Clinical Question: In children with an acute moderate to severe asthma exacerbation, is levalbuterol (Xopenex) more effective and safer than albuterol (Proventil)?
Setting: Emergency department
Study Design: Randomized controlled trial (double-blinded)
Synopsis: Albuterol is a combination of two enantiomers (R and S), although the R isomer is thought to be the effective component. Levalbuterol contains only the R isomer. The authors of this study enrolled 129 children between two and 14 years of age with moderate to severe asthma, defined as a forced expiratory volume in one second(FEV1) of less than 70 percent predicted or an asthma score of greater than eight of a possible 15 on a validated symptom score. Most of the children (69 percent) were defined as having moderate asthma. The children were randomly assigned, using concealed allocation, to receive 2.5 mg levalbuterol or 5.0 mg albuterol, which are equivalent doses, via nebulizer every 20 minutes for three doses, then subsequent treatments every 30 to 60 minutes as needed. Children in either group who weighed less than 55 lb (25 kg) received one half of these doses at the same intervals. All children also received oral prednisone. No differences were detected between groups inFEV1 or asthma scores after the first three doses of the bronchodilator. There also were no differences in the total number of nebulizer treatments given, length of care, or rate of hospitalization (12 percent). Similarly, pulse rates, respiratory rates, and pulse oximetry readings were not different between the two groups.

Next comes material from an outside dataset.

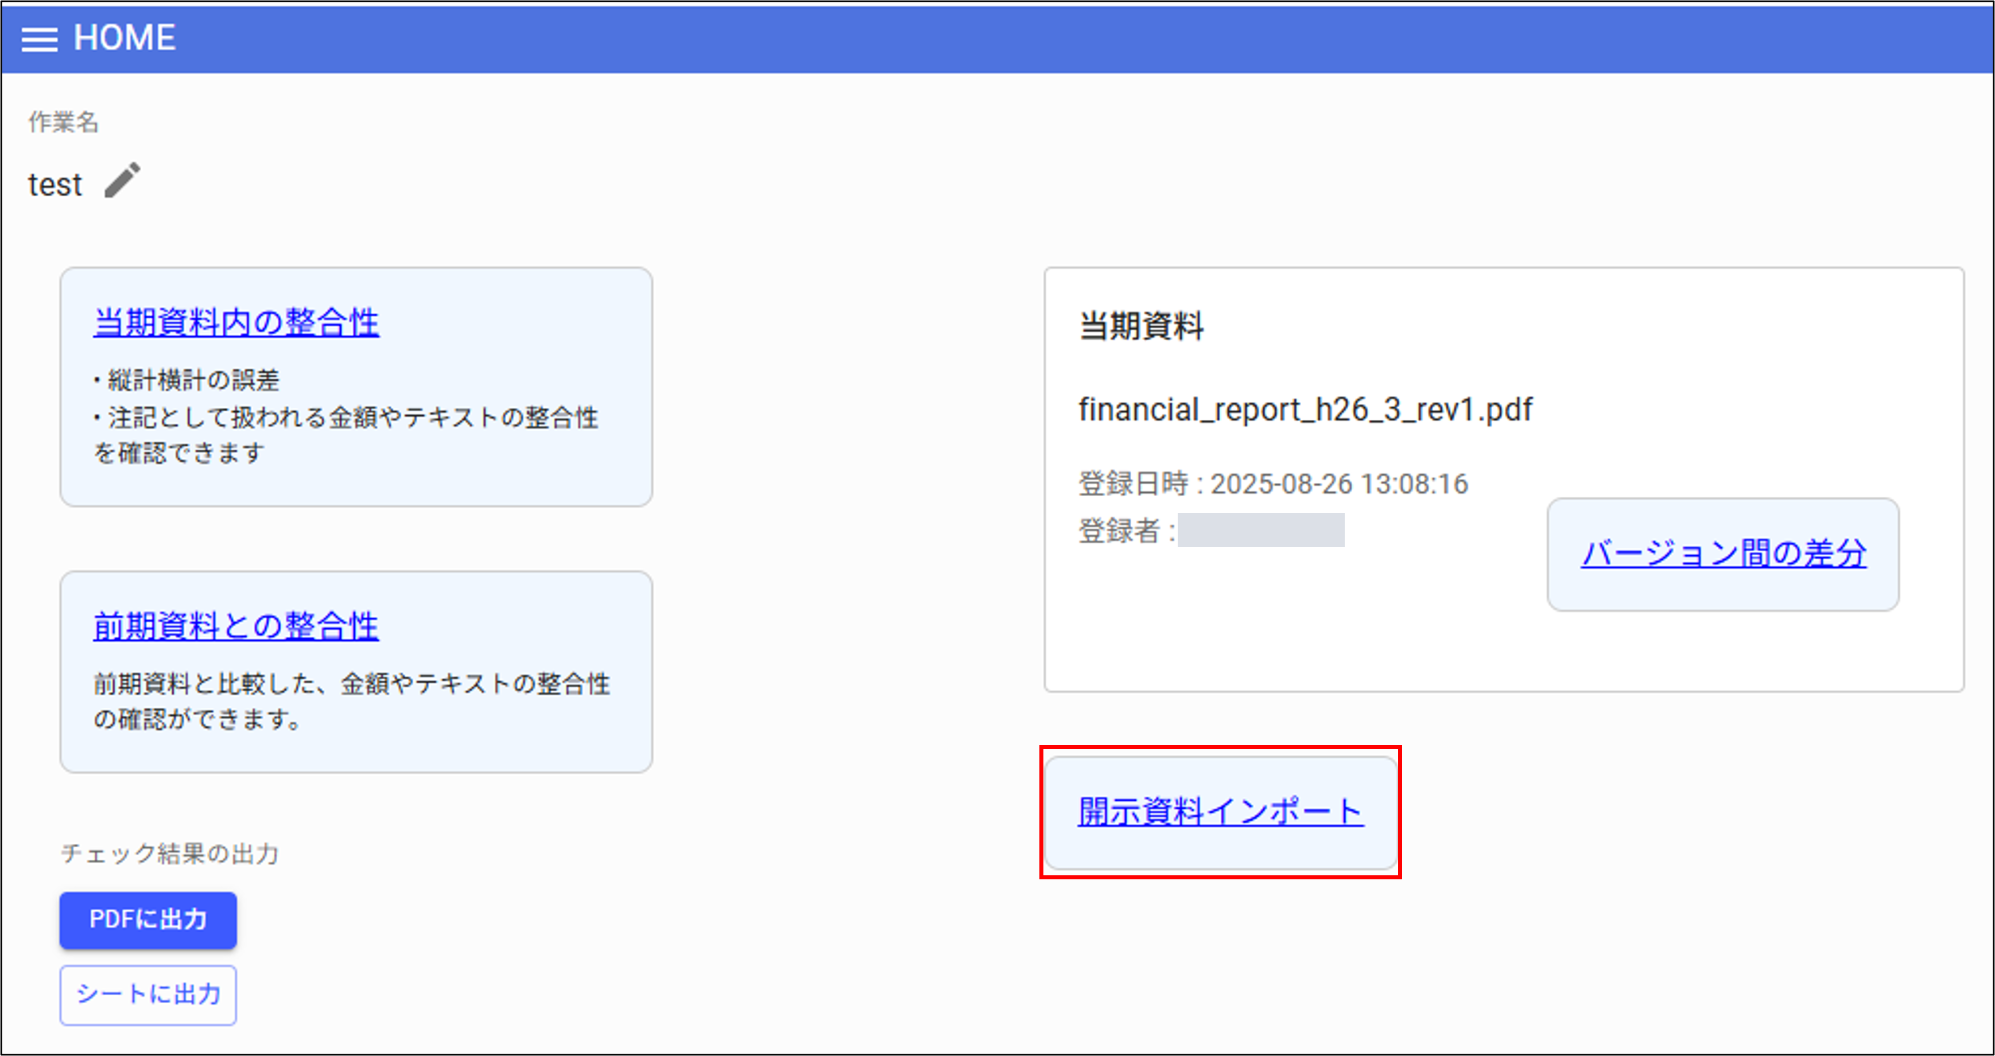This screenshot has width=1995, height=1056.
Task: Click the 作業名 label
Action: click(x=64, y=122)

Bottom Line: Levalbuterol is no more effective and no safer than albuterol in the treatment of moderate asthma exacerbations in children. These results are similar to the results printed on the product labeling for levalbuterol. In another study of severe asthma, there were fewer hospitalizations with levalbuterol than with albuterol treatment (Carl JC, et al. Comparison of racemic albuterol and levalbuterol for treatment of acute asthma. J Pediatr 2003;143:731–6). Given the much higher price of levalbuterol, it makes little sense to use it when albuterol is as effective. (Level of Evidence: 1b)
Qureshi F, et al. Clinical efficacy of racemic albuterol versus levalbuterol for the treatment of acute pediatric asthma. Ann Emerg Med. July 2005;46:29–36.